David Lynch: il cuore selvaggio della realtà PDF 
di Umberto Ledda   

Il nucleo della poetica di David Lynch si esplicita con evidenza fin dall'incipit di Blue velvet: dopo placide e assorte panoramiche sul mondo a colori vivi delle città da sogno americane (il verde del prato, il rosso delle rose, l'azzurro del cielo), la macchina da presa, dopo essersi soffermata sull'improvviso infarto del vecchio Beaumont (che non sappiamo essere il padre del protagonista), procede lentamente avvicinandosi al terreno per poi oltrepassarlo e immergersi all'interno della terra stessa, dove in un brusio insopportabile gli insetti brulicano nell'oscurità. L'effetto non è certo più quello di una cartolina propagandistica dell'american way of life. Tutto il cinema di David Lynch è racchiuso in questa breve sequenza. Ossessionato dall'interno dei corpi, da ciò che si nasconde sotto la pelle, egli attraverso il cinema ha sempre cercato infatti di svelare il lato sotterraneo e oscuro del reale, quei nove decimi di un iceberg che rimangono sommersi (la metafora è sua). Perchè ciò che davvero importa non può essere visto, scorre al di sotto della superficie dell'universo.

Quella di Lynch tuttavia non è una ricerca connotata da precise motivazioni politiche, come potrebbe apparire ad una visione superficiale di Blue velvet o di Twin peaks. Al regista americano non sembra importare molto di investigare sulle putredini e sull'ipocrisia della provincia americana. Il nodo centrale delle sue ossessioni pare piuttosto volto alla ricerca dell'orrore che si cela al di sotto della realtà, a rivelare il lato oscuro dell'esistenza stessa, non di una esistenza socialmente, geograficamente e storicamente determinata. Una ricerca come tentativo di rivelare l'essenza stessa del reale, di trovare la rivelazione al di sotto dell'apparenza e della superficie delle cose, che lo avvicina piuttosto a mistici dell'immagine come Herzog. Che poi questa rivelazione nei due registi sia opposta nella sostanza (mistica ed estatica nel tedesco, furiosa e oscura nell'americano) è un altro discorso. Come Francis Bacon (pittore amatissimo da Lynch, che lo ha citato più volte - solo per fare un esempio, il volto di Fred Madison che si deforma e scompone nel finale di Lost highways), che partiva da figure umane per poi snaturarle attraverso l'intervento diretto sulla tela (tramite levigazione, carteggiatura, abrasione) e raggiungere lo spasmo interiore, così Lynch parte dalla normalità per poi "straniarla" ferocemente fino a rivelarne il cuore selvaggio.

• _Consegna 1_:
Rispondi in breve a queste domande sul saggio su David Lynch.
(a) Dall'incipit di quale film si esplicita con evidenza il nucleo della poetica di Lynch?
(b) A quale mistico dell'immagine la ricerca di Lynch viene avvicinata?
(c) Attraverso quali interventi diretti sulla tela Francis Bacon snaturava le figure umane?
• _Consegna 2_:
Fornisci il seguito del saggio su David Lynch, partendo subito dopo l'ultima frase riportata.
Le voci riportate qui di seguito non hanno alcun ruolo in questo esercizio.

• _Raccolta di voci_:
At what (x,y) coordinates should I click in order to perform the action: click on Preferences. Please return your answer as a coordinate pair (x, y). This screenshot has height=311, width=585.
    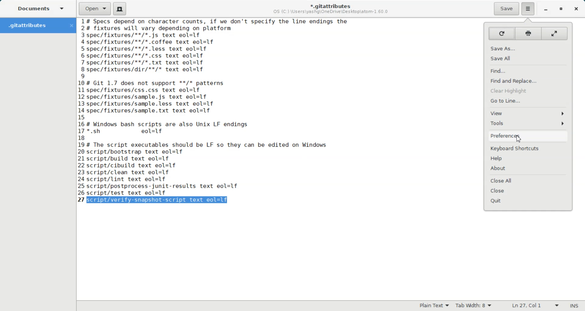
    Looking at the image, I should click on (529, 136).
--
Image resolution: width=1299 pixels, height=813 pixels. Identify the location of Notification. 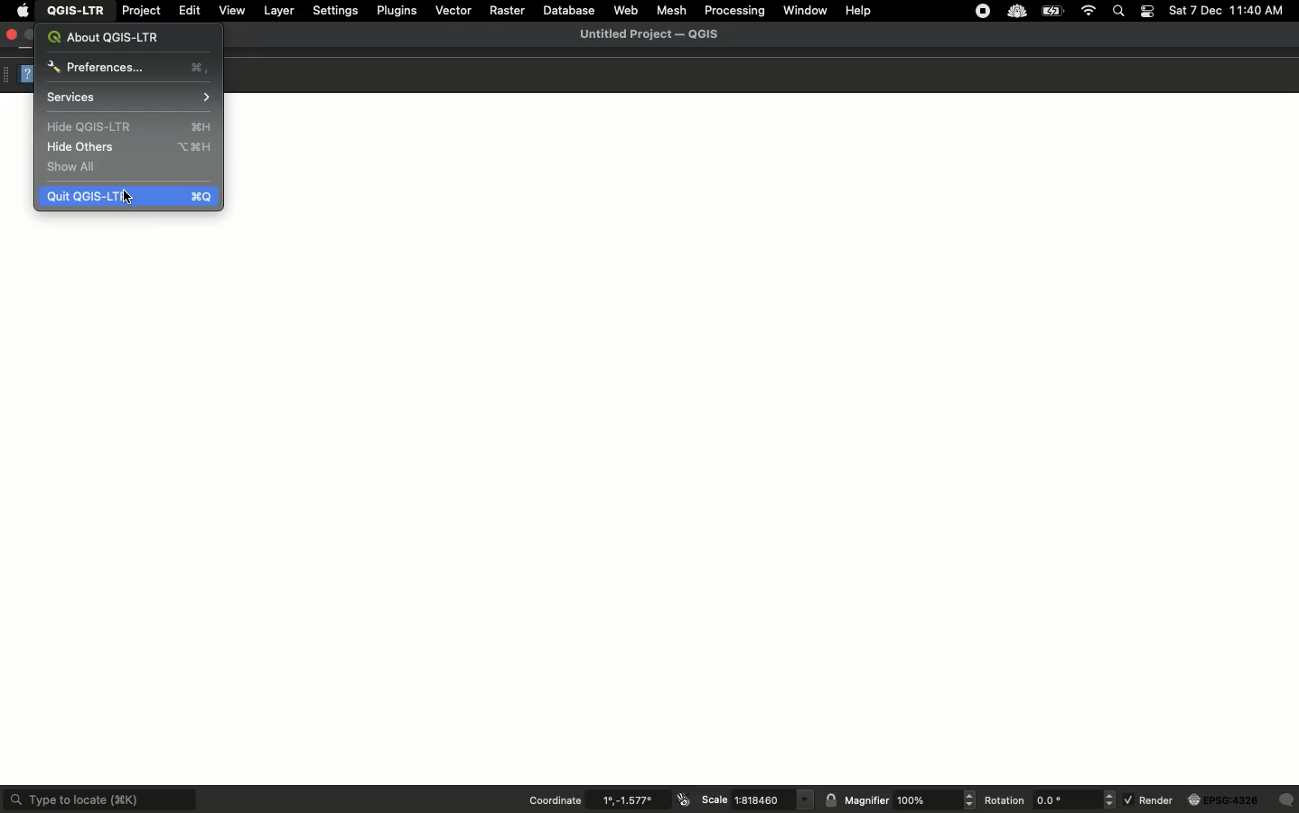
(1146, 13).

• _Risposta corretta 1_:
(a) Blue velvet.
(b) Herzog.
(c) Levigazione, carteggiatura e abrasione.

• _Risposta corretta 2_:
Si tratta, prima di tutto, di una sorta di estremizzazione della superficie, attuata soprattutto attraverso l'uso dello stereotipo. Portato alle estreme conseguenze, oltre il punto di rottura, ciò che è abusato si rivela inquietante e nuovo, come quando, ripetendo troppe volte una parola comune, questa appare nuova ed estranea, inquietante nella sua novità. I film di Lynch sono costituiti da tasselli di una normalità, di una banalità, sconcertante. Il materiale di cui sono fatti è il cliché, lo stereotipo rappresentativo, la totale superficialità contenutistica: tutto Wild at heart è costruito sui modelli base dei generi cinematografici americani, riprodotti in modo talmente calligrafico da evidenziare tutta la loro squallida superficialità. Lynch costruisce i suoi film utilizzando il luogo comune, facendo ben attenzione a evidenziare la sua realtà ontologica di cliché. Crea un mondo che è il paradigma stesso della superficie, della normalità, dell'ovvietà, costruito con tasselli prefabbricati, con luoghi comuni di una prevedibilità spesso esasperante: come i finali di Blue velvet e Wild at heart, così palesemente vacui e posticci nella loro ipocrisia consolatoria, o le figure di Twin peaks (tanto ovvie da essere derisorie), tutte ricalcate sui tipi di un qualsiasi serial televisivo. Fire walk with me è davvero, come è stato detto, "un pessimo film diretto da un ottimo regista", pessimo nella sua ostentata superficialità, nel suo riproporre gli stilemi più triti di horror, noir, erotico e quant'altro. Eppure tutta questa smaccata banalità è talmente esasperata da produrre un senso di fastidio e di inquietudine, proprio perché lo stereotipo così arrogantemente esibito si rivela inevitabilmente come tale, cioè come struttura abusata e priva di senso. Un fastidio che molti hanno interpretato come difetto, senza valutare che proprio Lynch, consapevolmente, aveva preventivato la nausea istintiva verso l'ovvietà di questi personaggi stravisti in situazioni narrativamente canonizzate. Se la superficialità crea in chi guarda la sensazione che l'apparenza sia il vero significato della cosa vista, la sua esagerazione produce l'effetto diametralmente opposto, instillando il dubbio che la vera essenza si nasconda necessariamente altrove.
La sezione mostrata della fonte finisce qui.